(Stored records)
↓↓↓

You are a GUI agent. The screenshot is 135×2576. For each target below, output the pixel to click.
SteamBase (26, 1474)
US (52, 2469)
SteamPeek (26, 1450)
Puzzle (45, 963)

↑↑↑

WHAT IS BEING ASKED:
All of the records above need to be copied exactly.

ANSWER TO THE EXERCISE:
You are a GUI agent. The screenshot is 135×2576. For each target below, output the pixel to click.
SteamBase (26, 1474)
US (52, 2469)
SteamPeek (26, 1450)
Puzzle (45, 963)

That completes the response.